In January 2006, Blackwater suspected that one of its accounting managers was secretly sharing trade secrets with a competitor. The manager, Curtis Smith, said he was brought into a conference room at Blackwater to meet with Bill Mathews, an executive vice president.

In a court filing, Smith said Mathews had a reputation for wild and violent behavior and was known to carry concealed weapons.

"A year earlier, during Smith's job interview, Mathews had waved two handguns in the air. Smith had also been informed that Mathews had once kicked in a conference room door and burst in with a rifle."

In the room were two Blackwater executives, both former Navy SEALs, "capable of inflicting serious bodily injury with their bare hands."
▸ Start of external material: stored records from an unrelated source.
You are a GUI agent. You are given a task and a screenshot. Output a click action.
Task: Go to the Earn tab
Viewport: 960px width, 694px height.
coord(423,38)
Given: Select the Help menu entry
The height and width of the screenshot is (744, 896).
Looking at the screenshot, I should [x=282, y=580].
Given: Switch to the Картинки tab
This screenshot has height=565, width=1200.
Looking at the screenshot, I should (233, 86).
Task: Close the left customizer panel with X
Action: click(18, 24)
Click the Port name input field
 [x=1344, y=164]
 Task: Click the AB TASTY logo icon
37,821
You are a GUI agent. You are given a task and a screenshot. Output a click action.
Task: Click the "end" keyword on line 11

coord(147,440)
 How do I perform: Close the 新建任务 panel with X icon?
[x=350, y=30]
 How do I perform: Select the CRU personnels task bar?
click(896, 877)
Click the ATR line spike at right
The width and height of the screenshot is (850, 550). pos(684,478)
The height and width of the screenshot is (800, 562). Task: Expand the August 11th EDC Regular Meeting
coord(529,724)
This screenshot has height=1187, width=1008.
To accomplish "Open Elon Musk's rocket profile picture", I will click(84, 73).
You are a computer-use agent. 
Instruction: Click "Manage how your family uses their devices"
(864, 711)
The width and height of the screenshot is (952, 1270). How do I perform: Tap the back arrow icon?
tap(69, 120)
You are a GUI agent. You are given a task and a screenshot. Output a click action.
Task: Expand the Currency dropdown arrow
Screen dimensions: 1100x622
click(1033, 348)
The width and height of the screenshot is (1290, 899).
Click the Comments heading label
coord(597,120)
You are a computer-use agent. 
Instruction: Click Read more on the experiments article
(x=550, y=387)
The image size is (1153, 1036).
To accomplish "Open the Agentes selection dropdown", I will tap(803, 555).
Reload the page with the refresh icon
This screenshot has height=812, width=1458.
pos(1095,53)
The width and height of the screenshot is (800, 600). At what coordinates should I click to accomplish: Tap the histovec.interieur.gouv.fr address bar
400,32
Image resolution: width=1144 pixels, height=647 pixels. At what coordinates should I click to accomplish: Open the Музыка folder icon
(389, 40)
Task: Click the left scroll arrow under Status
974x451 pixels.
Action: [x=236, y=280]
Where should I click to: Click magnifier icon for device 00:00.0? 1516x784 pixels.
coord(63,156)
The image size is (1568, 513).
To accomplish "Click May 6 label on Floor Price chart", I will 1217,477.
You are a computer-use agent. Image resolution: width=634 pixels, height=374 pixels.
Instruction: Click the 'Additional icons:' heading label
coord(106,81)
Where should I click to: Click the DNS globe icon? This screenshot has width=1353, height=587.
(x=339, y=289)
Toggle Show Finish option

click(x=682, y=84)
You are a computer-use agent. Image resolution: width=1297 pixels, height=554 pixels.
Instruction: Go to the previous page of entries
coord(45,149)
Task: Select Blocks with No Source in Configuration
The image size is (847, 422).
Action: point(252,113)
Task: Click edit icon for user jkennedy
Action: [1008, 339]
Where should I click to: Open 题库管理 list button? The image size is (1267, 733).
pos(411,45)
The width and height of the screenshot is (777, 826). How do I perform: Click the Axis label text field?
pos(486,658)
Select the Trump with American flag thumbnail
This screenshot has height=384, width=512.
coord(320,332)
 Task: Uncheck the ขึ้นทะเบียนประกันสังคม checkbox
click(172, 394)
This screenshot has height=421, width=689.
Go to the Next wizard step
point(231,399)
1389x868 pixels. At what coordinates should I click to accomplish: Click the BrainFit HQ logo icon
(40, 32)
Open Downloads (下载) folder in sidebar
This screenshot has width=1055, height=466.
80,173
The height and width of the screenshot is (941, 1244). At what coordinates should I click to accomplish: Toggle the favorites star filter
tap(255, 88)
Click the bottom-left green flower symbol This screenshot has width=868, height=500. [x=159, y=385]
Mathews produced a sworn statement with Smith's name on it and told Smith he had one opportunity to sign the document. Smith said he found several mistakes.

"Each time Smith identified a misstatement, Mathews became aggressive in tone and physical posturing. ... Smith feared for his personal safety [and] ... believed that he was not free to leave the room and that he had no choice but to sign the document."

Smith signed the document. When Blackwater sued him and two other men for stealing trade secrets, Smith countersued Blackwater for wrongful imprisonment.

In court papers, Blackwater said Smith's claim was nonsense, an attempt to limit his legal liability: "Smith stole Blackwater's secrets. He got caught and confessed his misconduct. Now he is having second thoughts about doing so."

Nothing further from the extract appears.